Thursday, December 3, 2009
This is how I've responded for most of the semester when asked "so, how's that strategy class going?" And it's true. It's not that we've played; in fact, we've worked very hard. What's been fun, though, is watching the phenomenal things students can do.
Recently, all of the instructors using the Collaborative Learning Classroom were asked for feedback on the room. Part of what I wrote:
The thought of returning to a regular classroom feels like punishment, after using the CLC; even without the technology, the room configuration is much more conducive to non-lecture types of learning/teaching. But the technology provides learning opportunities that complement the configuration, such as having students find (real time) answers to questions they pose, pursue related avenues of inquiry, or find what’s happened since the publication date of the article or text. Ideally, students would be able to bring their laptops and/or smart phones to class, where they become part of the curriculum, rather than part of the power struggle.
I've been able to get to know these students far better than I've been able to manage when teaching in a traditional classroom; maybe that says more about me than about the classroom. But I can't remember when I've enjoyed the learning experience more. And the quality of the work done by these students is nothing short of awesome.
Wednesday, October 28, 2009
The execution of a successful business strategy involves technology and business process that are beneficially and mutually reinforcing. In an ideal world, the adoption of a new technology includes process improvements, so that companies don't automate poor or ineffective processes, as new technology does not necessarily improve an old process. In the predictable mid-semester slump, the excitement of the collaborative learning classroom does little to alter the time-tested strategy used by all students: Take it one day, one exam, one project, one assignment at a time, knowing that some things will not receive the attention they deserve.
And this, too, is a transferable business skill, as sometimes all you can do is juggle your way through the crunch time.
Friday, October 9, 2009
And while the details of what changes vary, the patterns don't shift much. We grow, we age, we learn the lessons of our ancestors, we strive, we push against the limits of what we know. Perhaps that's the essence of education.
This week we focused on business plans. Reading, analyzing, and writing. The general consensus was that it's hard, that the devil is in the details, and that, ultimately, it comes down to making a profit.
And our grades on the exam? On par, both historically for the course and presently relative to the other Honors section.
Tuesday, September 22, 2009
On a micro-level, the presence and use of laptops and cell phones in class is equally risky. Though I was taught that people tend to rise to the level of our expectations for them, I've found the belief to be both a truth and a trap. In this course, social networking--and, by extension, the associated technology--is potentially an enabler and a distraction. The students are generally quite respectful, though, giving attention to peer presentations and to my occasional formal "lectures."
But it takes everything in me not to walk around and check...are they on Facebook?
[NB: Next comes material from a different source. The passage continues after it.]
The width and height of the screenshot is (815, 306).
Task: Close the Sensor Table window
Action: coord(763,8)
Email? Twittering? (Doubly painful, that possibility.) What keeps me from checking with any regularity is the knowledge that faculty meetings and business meetings provide the same temptation to professionals who are expected to manage their own behavior. Perhaps this, too, is one of the learning experiences...for me, as well as for the class.
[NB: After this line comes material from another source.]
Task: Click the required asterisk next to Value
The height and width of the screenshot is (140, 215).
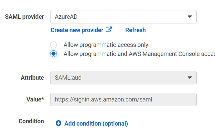Action: click(x=43, y=99)
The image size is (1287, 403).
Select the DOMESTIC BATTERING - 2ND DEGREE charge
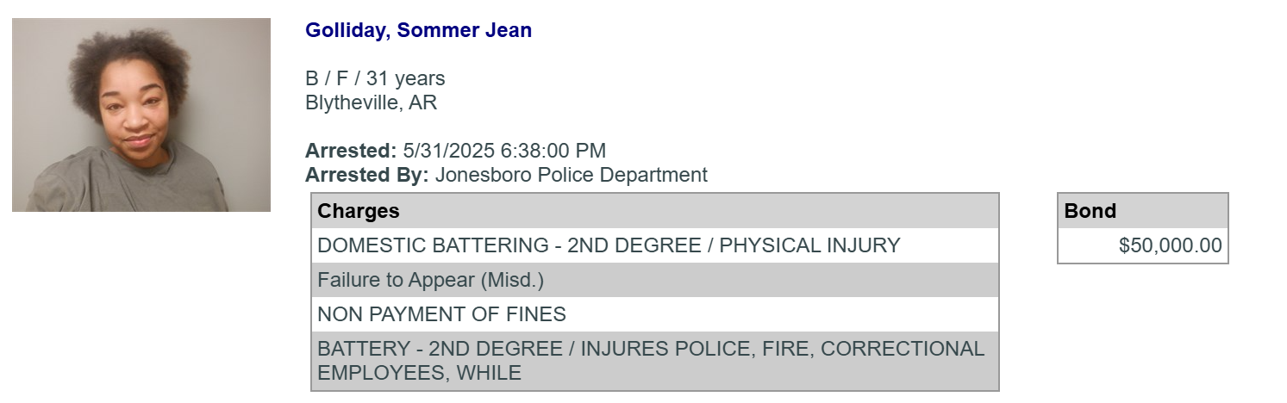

Monday, September 21, 2009
I asked every student to write five multiple choice exam questions (for a practice exam) using Bloom's revised taxonomy, with a focus on application, analysis, evaluation, and creation questions. They found it hard to do. We had a lively discussion about the difference between the learning they say is happening in the course and the use of multiple choice exam grades to assess learning. The first exam is later this week and the unintended consequence is a temporary loss of focus on the learning.
And on a related note, I'm aghast to learn that a prep school library in New England is going "bookless." Lest I be accused of leanings in that direction, let me write for the record that I think all students should read. Books. Nothing replaces the feel of a well-loved book in my hand. I can't imagine curling up on a rainy day with an electronic device. Shakespeare and Dante should be read on paper...and not the paper in my printer. Though I don't require a textbook for this course, I bring four textbooks with me, make them available during class, and encourage the students to use them as resources. And they do.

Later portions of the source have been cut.